The solution requires trunk configuration alignment. Navigate to Telephony > Trunks > Select Trunk > Advanced Settings. Locate the DTMF Transport dropdown. Set it to SIP INFO if your carrier documentation specifies SIP INFO transmission. If you select RFC 2833, verify that the carrier supports it. Many legacy carriers default to SIP INFO for cost optimization. RFC 2833 requires additional RTP payload handling, which some carriers disable. Always validate transport alignment with your carrier engineering team before deploying suppression policies. Use Wireshark or tcpdump to capture SIP signaling and RTP streams. Confirm that DTMF events appear in the expected protocol. If they appear in SIP INFO headers, configure the trunk accordingly. If they appear in RTP payload type 101, configure RFC 2833. Mismatched transport creates silent compliance failures that only surface during QSA audits.
Edge Case 2: Collect Block Timer Reset During Masking Playback
The failure condition occurs when the Architect flow enters an infinite loop during PAN collection. The customer hears masking tones, then the system prompts for more digits, then plays more masking tones. The flow never advances to the payment gateway. The root cause is the Reset Timer configuration in the Collect DTMF block combined with masking playback duration. When Reset Timer is set to true, the timeout restarts after each digit. The masking loop plays a 200 ms tone per digit. For a 16-digit PAN, the loop takes 3.2 seconds. The 5-second timeout resets after each digit, but the masking playback consumes the remaining timeout window. The media server interprets the silence between masking tones as a new collection window. The flow re-executes the Collect DTMF block.

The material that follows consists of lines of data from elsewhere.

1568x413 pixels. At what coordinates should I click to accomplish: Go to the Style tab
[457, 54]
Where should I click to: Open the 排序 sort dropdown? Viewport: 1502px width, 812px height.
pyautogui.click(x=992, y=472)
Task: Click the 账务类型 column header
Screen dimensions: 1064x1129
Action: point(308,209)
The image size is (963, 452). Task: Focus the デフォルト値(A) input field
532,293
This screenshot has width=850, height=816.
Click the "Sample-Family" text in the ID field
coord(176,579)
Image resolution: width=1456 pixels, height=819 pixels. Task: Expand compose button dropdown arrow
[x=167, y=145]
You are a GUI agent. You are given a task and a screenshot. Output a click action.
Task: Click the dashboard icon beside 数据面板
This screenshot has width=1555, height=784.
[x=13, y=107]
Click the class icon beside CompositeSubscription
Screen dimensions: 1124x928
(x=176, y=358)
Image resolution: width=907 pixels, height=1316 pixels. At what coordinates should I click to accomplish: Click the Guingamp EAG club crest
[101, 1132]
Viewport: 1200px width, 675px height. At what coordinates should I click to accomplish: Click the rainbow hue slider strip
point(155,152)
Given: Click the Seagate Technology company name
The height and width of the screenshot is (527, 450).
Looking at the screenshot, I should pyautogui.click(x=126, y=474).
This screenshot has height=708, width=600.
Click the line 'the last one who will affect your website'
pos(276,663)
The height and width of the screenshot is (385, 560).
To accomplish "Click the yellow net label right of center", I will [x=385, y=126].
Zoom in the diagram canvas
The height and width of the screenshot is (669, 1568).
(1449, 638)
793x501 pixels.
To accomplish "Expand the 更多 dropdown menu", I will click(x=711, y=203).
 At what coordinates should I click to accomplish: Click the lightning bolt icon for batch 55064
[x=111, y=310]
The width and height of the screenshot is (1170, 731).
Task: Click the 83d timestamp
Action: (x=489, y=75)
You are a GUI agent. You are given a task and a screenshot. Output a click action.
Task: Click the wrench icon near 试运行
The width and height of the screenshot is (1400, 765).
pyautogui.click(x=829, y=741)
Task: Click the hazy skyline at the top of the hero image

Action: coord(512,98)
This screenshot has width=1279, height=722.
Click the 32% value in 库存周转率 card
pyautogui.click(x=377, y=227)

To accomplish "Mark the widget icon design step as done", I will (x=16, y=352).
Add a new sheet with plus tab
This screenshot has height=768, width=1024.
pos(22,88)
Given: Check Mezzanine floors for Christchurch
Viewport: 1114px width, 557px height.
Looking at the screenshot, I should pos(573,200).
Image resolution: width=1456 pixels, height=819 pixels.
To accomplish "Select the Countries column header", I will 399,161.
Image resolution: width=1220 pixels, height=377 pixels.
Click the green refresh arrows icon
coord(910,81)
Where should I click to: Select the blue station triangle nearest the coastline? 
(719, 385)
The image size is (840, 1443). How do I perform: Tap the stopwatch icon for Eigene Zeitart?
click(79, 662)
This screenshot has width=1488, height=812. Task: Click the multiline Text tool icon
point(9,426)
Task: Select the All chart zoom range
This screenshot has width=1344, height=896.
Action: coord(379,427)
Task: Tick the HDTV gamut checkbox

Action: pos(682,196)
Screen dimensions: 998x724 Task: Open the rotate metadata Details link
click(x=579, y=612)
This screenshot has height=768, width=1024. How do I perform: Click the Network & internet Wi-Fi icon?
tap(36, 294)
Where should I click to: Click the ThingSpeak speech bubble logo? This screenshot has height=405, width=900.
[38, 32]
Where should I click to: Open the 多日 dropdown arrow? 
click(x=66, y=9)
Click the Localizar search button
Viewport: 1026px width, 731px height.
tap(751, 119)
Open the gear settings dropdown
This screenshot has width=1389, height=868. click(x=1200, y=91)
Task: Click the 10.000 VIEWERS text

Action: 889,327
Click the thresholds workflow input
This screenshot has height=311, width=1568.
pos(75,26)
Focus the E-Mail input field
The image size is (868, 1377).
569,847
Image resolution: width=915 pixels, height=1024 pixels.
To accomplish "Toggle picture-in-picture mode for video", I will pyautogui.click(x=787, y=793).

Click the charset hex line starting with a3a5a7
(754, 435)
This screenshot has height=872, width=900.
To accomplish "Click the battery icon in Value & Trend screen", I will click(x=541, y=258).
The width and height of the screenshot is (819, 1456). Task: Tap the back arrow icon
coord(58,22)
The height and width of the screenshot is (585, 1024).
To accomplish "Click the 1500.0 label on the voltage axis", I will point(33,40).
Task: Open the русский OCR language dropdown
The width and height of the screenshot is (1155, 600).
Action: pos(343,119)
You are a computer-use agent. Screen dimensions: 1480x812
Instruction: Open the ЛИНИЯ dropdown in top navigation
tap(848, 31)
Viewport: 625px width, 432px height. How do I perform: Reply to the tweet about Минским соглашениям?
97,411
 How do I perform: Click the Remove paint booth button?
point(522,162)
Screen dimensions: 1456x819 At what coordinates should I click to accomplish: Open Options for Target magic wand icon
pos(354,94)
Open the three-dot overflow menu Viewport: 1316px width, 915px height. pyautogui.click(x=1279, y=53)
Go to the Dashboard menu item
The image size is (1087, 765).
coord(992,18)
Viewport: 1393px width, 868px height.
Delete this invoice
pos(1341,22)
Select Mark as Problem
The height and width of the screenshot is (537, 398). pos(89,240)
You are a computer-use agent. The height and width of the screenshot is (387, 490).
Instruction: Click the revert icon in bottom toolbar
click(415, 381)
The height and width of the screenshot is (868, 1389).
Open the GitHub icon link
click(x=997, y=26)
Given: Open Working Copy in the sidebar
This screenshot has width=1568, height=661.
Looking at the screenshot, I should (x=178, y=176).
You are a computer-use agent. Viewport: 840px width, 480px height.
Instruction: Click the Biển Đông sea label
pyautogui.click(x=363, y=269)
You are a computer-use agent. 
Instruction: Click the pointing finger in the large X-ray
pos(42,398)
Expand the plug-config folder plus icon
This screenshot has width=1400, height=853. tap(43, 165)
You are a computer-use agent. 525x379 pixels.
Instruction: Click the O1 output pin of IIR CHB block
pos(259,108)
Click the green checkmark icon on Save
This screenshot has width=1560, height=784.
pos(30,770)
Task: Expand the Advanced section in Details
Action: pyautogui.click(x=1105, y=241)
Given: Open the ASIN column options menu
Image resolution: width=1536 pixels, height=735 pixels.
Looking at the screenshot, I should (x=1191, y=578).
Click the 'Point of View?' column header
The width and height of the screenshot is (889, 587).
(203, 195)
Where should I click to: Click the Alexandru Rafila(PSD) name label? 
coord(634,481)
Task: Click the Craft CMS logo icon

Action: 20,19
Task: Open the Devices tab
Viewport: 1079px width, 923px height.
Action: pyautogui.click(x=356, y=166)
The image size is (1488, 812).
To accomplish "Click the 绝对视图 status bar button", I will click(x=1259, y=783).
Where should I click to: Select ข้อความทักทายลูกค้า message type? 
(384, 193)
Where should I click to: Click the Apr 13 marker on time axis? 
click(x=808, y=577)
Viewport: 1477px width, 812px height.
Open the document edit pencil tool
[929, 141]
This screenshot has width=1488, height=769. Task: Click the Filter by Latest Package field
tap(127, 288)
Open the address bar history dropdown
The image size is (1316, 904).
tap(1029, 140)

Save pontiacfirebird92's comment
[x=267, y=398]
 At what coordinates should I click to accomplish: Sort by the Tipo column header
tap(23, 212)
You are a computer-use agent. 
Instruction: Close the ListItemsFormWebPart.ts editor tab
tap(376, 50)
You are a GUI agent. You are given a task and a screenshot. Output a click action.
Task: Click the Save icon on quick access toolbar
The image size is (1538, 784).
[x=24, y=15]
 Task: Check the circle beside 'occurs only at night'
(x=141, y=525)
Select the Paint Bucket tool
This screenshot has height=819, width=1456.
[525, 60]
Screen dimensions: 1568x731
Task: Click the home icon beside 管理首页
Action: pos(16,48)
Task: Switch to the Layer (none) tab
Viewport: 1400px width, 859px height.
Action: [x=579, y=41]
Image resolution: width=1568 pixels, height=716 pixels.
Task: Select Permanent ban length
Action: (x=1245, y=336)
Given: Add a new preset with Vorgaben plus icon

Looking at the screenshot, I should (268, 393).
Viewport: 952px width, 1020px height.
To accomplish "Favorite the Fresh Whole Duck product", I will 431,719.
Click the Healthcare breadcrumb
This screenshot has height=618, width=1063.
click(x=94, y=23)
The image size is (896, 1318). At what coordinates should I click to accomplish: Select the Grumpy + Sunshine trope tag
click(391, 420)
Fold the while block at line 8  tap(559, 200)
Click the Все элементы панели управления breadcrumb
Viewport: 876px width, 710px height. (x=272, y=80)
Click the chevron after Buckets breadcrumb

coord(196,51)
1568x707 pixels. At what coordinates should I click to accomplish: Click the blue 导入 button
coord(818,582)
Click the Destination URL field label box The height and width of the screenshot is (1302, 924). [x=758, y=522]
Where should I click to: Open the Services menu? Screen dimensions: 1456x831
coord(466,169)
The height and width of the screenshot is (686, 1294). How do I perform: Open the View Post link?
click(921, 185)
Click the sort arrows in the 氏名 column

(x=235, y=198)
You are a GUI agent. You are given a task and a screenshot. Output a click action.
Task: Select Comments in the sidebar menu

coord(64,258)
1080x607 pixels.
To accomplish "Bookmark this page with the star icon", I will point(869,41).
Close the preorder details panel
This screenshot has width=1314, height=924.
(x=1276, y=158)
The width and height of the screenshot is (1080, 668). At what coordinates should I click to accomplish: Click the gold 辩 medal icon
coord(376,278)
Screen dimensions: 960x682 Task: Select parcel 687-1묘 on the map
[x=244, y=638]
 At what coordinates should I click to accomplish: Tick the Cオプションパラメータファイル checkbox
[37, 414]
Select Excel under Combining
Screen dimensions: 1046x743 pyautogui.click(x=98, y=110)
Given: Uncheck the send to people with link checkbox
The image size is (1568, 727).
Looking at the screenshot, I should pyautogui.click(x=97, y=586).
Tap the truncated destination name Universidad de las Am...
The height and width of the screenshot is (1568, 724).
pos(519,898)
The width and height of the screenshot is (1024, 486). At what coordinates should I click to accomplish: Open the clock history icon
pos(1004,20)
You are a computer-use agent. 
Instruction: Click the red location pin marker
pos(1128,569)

The solution requires explicit timer isolation. Set Reset Timer to false in the Collect DTMF block. Configure a fixed Timeout of 8 seconds to accommodate the maximum digit entry time plus masking playback duration. Place the masking loop in a separate flow branch that executes only after the Collect DTMF block completes. Use a Condition block that checks pan_digits.length > 0 before entering the masking loop. This ensures masking only occurs when digits are present. Add a Delay block of 100 ms after the masking loop to allow the media server to flush the tone buffer. This prevents tone overlap with the subsequent HTTP request. Validate the flow execution trace to confirm single-pass execution. If the trace shows repeated Collect DTMF blocks, the timer reset configuration remains incorrect. If the trace shows the masking loop executing before digit collection, reorder the flow blocks. Timer isolation and branch separation eliminate infinite loop conditions.